Today I’m here to dispel some myths. Just call me Mythbusters. Or don’t. I can’t handle being sued by another cable television franchise (Did you hear that, Ina? I said I was sorry). But, be that as it may, I’m still up in this gig busting some myths. I want to tell you that a) magic is real b) Santa Claus is not and c) homemade tamales are not as difficult as the mainstream media would have you believe (I’m trying to improve my SEO by referencing the mainstream media. Like a lot).
For those sad few of you who don’t know what a tamale is, it’s a delicately steamed pocket of cornmeal and meat and/or veggies that has developed a reputation as a food you’d never attempt at home. Many skilled tamale makers capitalize on this by trotting tamales out once or twice a year and sending the fearful consumer into a tamale-buying tizzy. I’m talking a separate deep freezer devoted exclusively to tamales. Welp, the jig is up, tamaleras! I contend that tamales are incredibly easy to make, and at the risk of jeopardizing my own personal safety at the hands of angry abuelas and tías, I can show you how.

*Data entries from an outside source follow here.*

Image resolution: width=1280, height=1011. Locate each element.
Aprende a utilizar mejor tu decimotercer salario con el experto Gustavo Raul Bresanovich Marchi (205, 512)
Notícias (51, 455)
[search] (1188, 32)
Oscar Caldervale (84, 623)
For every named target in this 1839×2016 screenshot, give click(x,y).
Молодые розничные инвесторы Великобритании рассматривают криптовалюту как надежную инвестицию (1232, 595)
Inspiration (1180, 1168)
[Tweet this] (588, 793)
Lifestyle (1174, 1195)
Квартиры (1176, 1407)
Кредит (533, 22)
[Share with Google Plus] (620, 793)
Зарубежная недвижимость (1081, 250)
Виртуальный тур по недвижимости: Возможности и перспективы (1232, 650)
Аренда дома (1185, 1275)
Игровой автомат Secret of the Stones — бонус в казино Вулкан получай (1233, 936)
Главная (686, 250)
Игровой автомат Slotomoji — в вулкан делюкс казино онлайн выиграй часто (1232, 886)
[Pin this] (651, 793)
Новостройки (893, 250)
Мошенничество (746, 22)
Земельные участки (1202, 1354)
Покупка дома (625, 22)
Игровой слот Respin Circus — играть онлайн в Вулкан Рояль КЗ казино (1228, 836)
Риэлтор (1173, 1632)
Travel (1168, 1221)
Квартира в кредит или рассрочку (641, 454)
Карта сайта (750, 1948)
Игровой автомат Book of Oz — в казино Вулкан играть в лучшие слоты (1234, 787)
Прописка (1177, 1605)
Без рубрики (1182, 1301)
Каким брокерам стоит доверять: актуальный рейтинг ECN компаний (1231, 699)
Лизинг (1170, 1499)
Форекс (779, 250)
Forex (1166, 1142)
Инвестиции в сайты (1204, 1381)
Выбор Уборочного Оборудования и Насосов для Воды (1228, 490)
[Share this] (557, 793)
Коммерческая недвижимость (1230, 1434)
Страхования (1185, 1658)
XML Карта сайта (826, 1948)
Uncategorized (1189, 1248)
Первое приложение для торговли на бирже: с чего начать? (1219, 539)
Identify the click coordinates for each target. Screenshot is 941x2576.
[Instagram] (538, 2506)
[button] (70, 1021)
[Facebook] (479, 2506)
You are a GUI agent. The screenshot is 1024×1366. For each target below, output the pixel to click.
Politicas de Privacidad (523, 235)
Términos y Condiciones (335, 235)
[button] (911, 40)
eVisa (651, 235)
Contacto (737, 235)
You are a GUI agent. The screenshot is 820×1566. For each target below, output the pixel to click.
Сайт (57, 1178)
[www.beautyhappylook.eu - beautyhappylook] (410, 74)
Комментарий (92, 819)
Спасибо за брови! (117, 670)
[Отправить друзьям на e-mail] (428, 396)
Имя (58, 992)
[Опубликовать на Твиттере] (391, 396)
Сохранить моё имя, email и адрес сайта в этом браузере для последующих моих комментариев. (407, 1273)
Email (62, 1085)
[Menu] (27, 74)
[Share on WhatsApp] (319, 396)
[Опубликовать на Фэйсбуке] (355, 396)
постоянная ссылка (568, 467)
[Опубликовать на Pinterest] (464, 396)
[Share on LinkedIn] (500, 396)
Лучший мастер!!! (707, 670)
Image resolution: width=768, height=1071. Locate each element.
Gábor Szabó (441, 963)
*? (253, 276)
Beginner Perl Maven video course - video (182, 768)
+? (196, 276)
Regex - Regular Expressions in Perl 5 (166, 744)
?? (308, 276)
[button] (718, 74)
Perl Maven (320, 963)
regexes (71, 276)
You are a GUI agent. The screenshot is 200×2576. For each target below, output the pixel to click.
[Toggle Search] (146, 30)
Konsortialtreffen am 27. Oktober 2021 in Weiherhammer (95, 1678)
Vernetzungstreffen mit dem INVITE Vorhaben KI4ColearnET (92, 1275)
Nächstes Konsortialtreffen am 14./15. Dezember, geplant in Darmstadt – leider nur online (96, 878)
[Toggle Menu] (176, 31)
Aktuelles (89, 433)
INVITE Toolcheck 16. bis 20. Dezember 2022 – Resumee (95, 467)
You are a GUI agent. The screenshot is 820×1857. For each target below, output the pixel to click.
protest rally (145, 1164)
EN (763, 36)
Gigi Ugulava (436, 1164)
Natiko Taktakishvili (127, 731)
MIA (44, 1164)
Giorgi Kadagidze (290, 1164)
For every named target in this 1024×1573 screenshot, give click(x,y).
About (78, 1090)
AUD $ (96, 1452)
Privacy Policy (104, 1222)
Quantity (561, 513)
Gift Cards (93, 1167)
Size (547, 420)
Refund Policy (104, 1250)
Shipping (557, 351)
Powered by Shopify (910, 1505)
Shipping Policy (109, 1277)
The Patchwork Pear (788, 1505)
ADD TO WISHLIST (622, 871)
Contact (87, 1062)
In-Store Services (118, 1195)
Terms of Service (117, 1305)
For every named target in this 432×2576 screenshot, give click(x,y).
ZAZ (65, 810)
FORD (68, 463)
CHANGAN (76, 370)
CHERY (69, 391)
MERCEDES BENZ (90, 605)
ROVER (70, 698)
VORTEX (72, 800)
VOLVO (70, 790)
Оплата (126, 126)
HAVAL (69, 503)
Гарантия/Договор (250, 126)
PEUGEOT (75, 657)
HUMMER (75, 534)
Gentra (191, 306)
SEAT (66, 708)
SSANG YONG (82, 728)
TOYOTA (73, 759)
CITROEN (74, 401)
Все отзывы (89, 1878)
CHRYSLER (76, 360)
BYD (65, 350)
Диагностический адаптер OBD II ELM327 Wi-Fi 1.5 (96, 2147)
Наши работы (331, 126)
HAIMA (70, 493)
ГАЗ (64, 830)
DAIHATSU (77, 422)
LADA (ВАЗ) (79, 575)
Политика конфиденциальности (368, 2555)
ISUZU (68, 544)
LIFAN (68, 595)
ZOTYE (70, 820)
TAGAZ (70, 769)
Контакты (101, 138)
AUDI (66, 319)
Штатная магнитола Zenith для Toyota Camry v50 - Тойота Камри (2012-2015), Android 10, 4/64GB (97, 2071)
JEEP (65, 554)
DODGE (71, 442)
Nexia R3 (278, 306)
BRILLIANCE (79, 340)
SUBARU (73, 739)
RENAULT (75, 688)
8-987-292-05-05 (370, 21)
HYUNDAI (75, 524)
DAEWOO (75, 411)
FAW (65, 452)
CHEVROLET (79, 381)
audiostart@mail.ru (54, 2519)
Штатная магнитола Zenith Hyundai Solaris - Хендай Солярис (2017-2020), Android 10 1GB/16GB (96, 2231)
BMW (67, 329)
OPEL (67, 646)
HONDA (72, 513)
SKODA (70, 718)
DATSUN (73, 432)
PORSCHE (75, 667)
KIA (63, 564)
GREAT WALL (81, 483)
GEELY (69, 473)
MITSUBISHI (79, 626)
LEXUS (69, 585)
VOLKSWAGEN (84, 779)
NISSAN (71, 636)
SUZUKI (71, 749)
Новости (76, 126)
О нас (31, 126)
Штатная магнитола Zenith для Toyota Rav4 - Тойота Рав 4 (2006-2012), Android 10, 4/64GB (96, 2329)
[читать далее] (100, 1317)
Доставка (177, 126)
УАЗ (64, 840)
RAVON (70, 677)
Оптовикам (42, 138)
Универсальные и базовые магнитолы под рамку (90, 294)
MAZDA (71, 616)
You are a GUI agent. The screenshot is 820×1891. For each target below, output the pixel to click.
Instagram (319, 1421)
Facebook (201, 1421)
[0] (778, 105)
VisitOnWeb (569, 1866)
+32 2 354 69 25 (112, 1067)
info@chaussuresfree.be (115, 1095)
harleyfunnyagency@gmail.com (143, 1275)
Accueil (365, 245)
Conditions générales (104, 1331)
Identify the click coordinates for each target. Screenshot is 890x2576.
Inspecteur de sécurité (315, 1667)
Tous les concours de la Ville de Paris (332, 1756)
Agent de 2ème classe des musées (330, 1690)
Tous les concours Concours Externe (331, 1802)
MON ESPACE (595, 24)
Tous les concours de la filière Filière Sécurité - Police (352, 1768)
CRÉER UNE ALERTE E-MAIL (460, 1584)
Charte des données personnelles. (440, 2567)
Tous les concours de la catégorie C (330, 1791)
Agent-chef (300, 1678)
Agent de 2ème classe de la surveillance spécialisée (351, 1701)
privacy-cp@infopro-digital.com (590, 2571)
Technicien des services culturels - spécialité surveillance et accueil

The only truly difficult part of the tamale-making process is ensuring you pair good flavors–both the filling (meat or veggie) and the masa need to stand on their own. And, I’m a bit of a sauce queen (hey, gurl), so I definitely recommend pairing with our crema and/or salsa verde. The next key element is time, which is technically an abstract concept we all have access to, so, get in that kitchen and start making those tamales! These can be made ahead, chilled, and steamed later when you want to serve them for dinner. I personally don’t freeze them simply because I consume them too quickly; however, I’m certain you could store them this way in a freezer-safe bag for up to a month but probably until the end of all time or your newborn’s quinceañera. So what are yo waiting for? Prove the mainstream media wrong by breaking the record for most tamales consumed in one sitting. Let’s call this a myth busted, dear reader.
- 3 Anaheim peppers, seeded and diced
- 2 poblano peppers, seeded and diced
- ½ jalapeno pepper, seeded and minced
- 2 cloves garlic, minced
- 1 small yellow/white onion, diced
- 2 tablespoons vegetable oil
- ½ cup tomatillo salsa
- ½ cup crumbled queso fresco, or panela cheese
- ⅔ cup shortening or lard
- 2 cups Masa harina
- 1 tsp baking powder
- 1 tbsp chili powder
- 1 tsp salt
- 1 to 1 ½ cups good stock (I like chicken stock, but if you want to keep it vegetarian, use vegetable)
- Corn husks, soaked in water for at least one hour before prepping tamales. Once soaked, remove from water & dry. Take a few husks and tear them into small strips for tamale bowties.
- Heat the oil in a large sauté pan over medium-high heat. Once the oil is hot, add onions and cook until softened, about 5 minutes. Add the peppers and cook for another 5 minutes. Add the garlic and cook for an additional 2 minutes, or until all ingredients are softened. Remove from heat and stir in the salsa. Allow the mixture to cool in a separate bowl, and then mix in the queso fresco.
- In the bowl of a stand mixer fitted with a paddle attachment, add the lard or shortening, and beat on medium speed for about 2-3 minutes, until fluffy. In a separate bowl, mix the Masa Harina with the baking powder, chili powder and salt. Add to the shortening/lard and incorporate. With the mixer on low, add the stock slowly so as not to add too much. The consistency of your mixture should be dough-like, soft and fluffy, and come away from the sides of the bowl easily. It should also spread easily over the corn husk. You may find you need to add a bit more stock while filling the tamales if your dough is too stiff.
- Spread the masa on the center of the corn husk, about ¼ an inch thick, and leave room at all ends, at least ½ an inch. Place a small spoonful of the pepper + cheese filling in the center of the masa, and carefully fold one side of the husk over, then the other. Fold the bottom firmly over the middle, and then the top. Using a strip of corn husk, tie the tamale into a small package. Set aside and repeat.
- Place a steamer basket in the bottom of a large stock pot. Fill the bottom with about 1-2 inches of water and bring to a boil. Add tamales, reduce heat to low, and cover. Steam the tamales for at least an hour, and then start checking them in 15 minute increments to see if they are done. They will be ready when the masa peels easily away from the corn husk. Because I cook large batches of many small tamales, it can take up to 2 hours to steam mine. Your mileage may vary. Make sure while cooking that the water does not actually touch any of the tamales.
- Serve with crema or salsa, and enjoy.